(EXERCISE DIRECTIONS):
Starting at the line that holds "Contact us (123, 24)" and stopping at the line that holds "Shipping (384, 2435)", restate the records below word for word, with both of those lines included.

*** Opening of DATA EXCERPTS ***

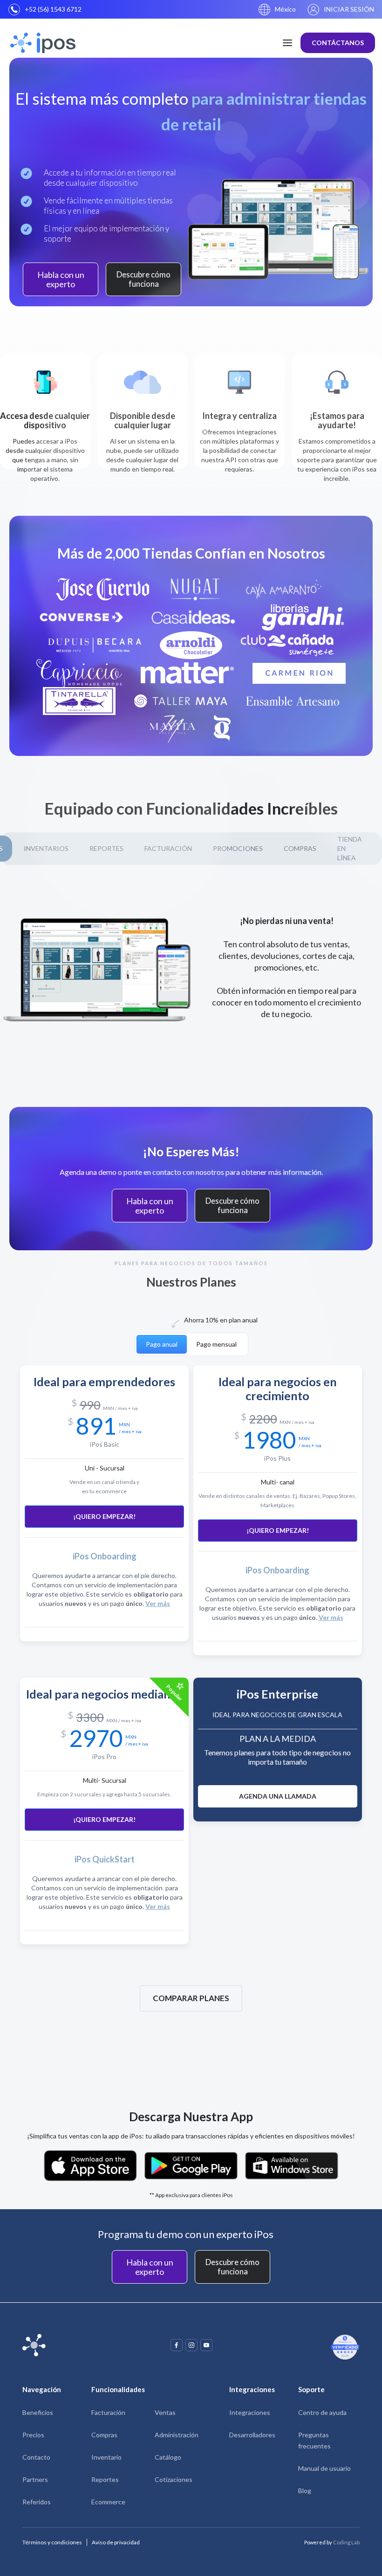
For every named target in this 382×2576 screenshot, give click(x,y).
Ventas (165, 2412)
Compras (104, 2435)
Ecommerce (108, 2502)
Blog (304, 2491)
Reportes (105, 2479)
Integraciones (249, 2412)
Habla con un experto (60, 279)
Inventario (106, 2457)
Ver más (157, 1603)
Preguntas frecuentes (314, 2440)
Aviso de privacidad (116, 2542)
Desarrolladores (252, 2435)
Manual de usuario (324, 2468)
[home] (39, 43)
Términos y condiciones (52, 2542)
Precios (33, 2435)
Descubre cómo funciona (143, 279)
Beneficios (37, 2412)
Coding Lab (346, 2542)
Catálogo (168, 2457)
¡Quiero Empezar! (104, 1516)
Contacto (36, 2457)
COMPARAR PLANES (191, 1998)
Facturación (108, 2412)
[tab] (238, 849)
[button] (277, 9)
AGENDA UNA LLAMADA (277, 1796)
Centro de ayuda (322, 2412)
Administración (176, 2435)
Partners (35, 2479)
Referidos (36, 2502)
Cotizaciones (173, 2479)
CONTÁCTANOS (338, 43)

*** Close of DATA EXCERPTS ***
*** Opening of DATA EXCERPTS ***

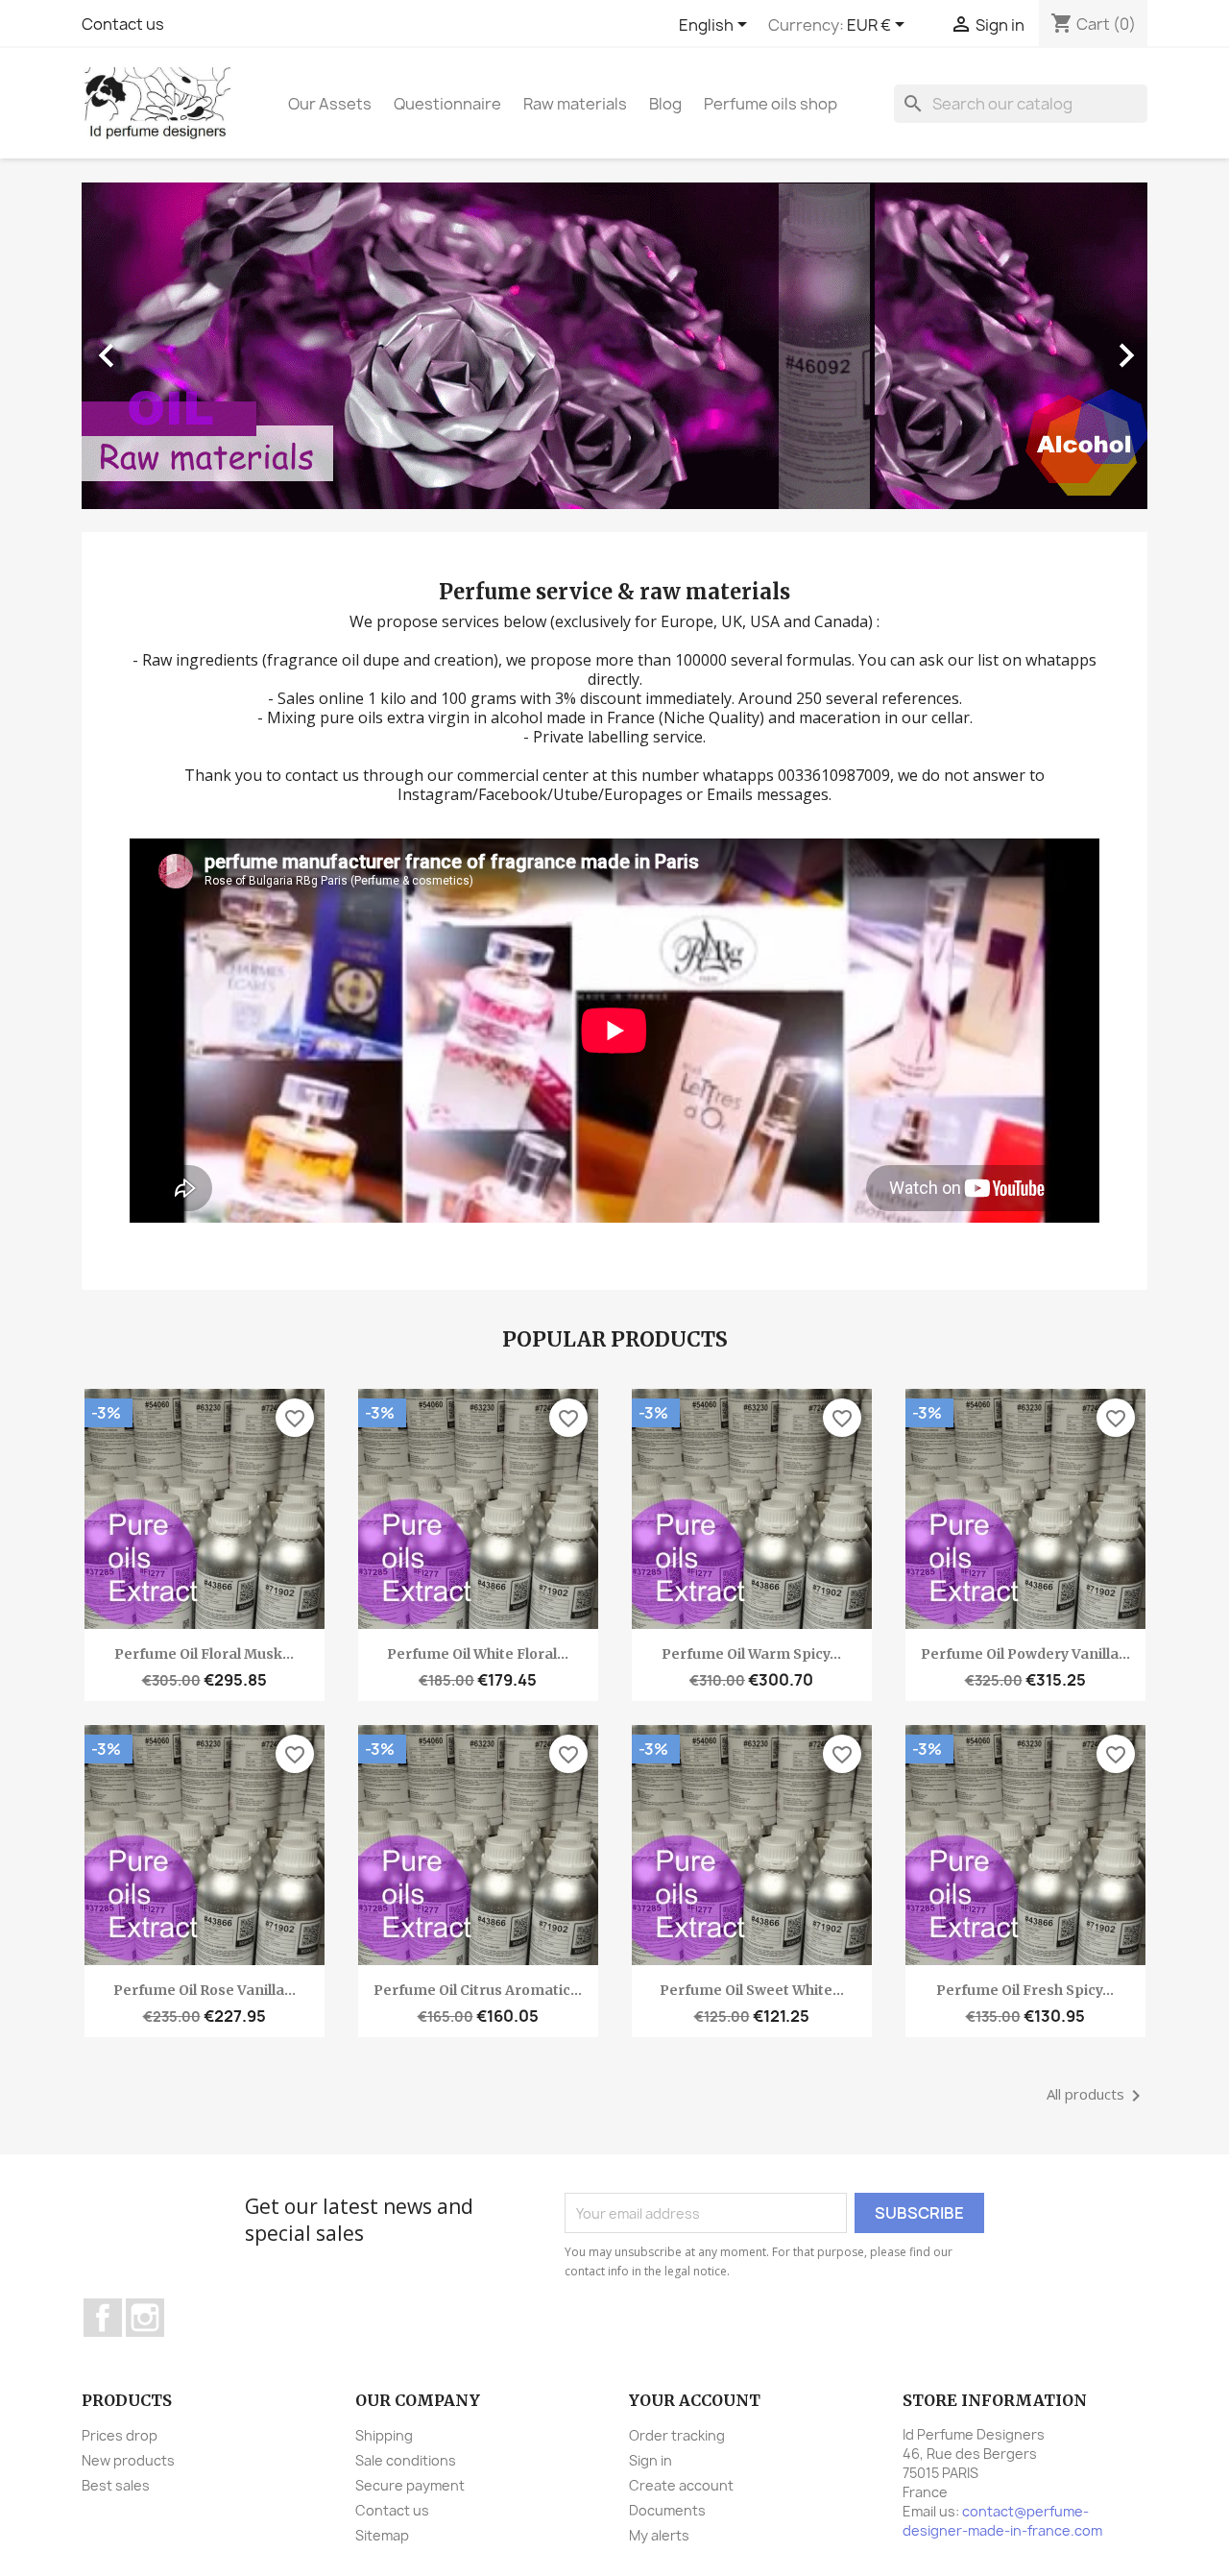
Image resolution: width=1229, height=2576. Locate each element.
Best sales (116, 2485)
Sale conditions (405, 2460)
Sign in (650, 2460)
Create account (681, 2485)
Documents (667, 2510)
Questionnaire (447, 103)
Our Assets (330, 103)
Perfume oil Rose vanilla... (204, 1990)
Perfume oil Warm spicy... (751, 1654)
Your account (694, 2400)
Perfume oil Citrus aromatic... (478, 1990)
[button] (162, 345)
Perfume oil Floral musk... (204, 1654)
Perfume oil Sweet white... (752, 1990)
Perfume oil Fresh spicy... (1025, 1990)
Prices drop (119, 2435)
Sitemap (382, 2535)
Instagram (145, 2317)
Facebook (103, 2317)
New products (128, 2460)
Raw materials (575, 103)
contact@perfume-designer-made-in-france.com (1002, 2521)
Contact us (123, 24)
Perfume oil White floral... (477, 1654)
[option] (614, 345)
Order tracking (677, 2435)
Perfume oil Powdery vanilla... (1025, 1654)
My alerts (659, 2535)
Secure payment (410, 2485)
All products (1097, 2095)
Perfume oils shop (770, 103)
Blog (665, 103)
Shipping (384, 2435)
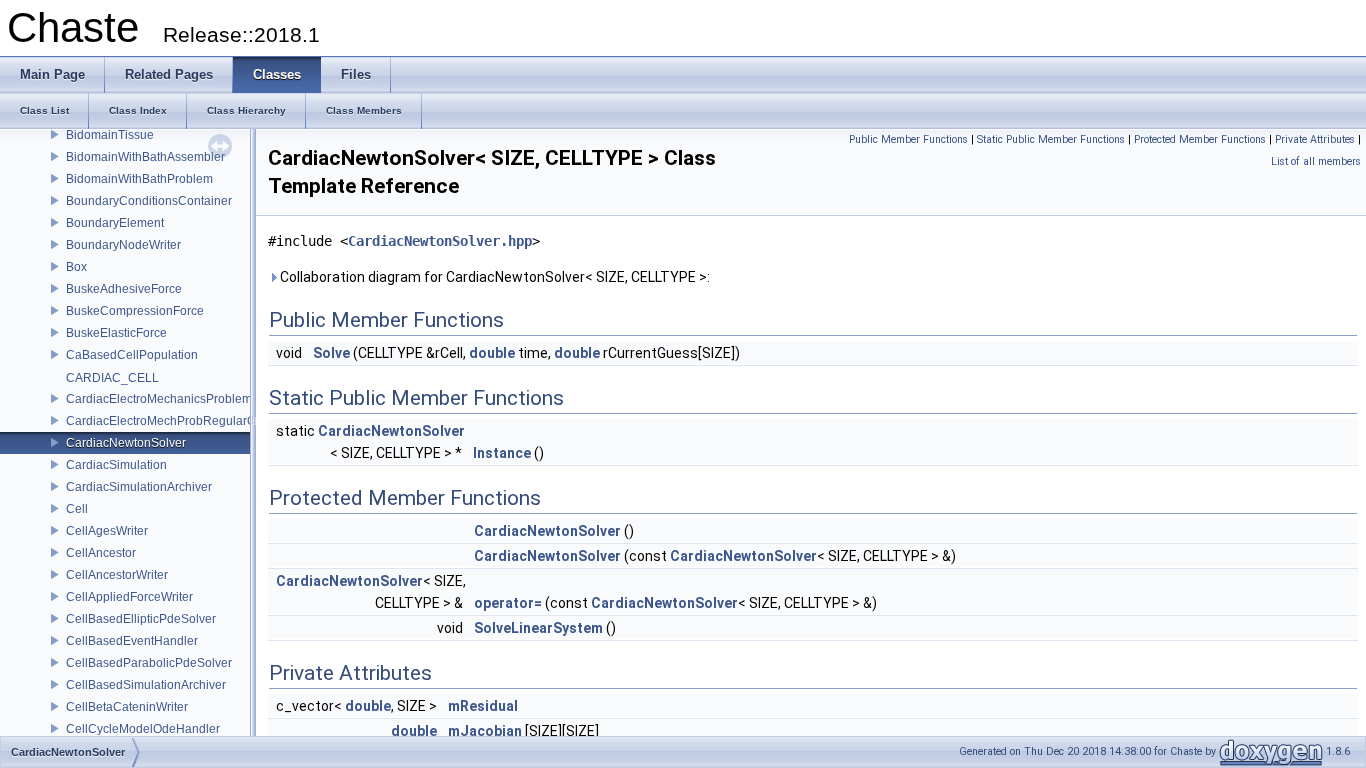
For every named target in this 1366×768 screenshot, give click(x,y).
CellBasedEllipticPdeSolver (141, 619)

*** Close of DATA EXCERPTS ***

(TASK ANSWER):
Contact us (123, 24)
Perfume oil White floral... (477, 1654)
[option] (614, 345)
Order tracking (677, 2435)
Perfume oil Powdery vanilla... (1025, 1654)
My alerts (659, 2535)
Secure payment (410, 2485)
All products (1097, 2095)
Perfume oils shop (770, 103)
Blog (665, 103)
Shipping (384, 2435)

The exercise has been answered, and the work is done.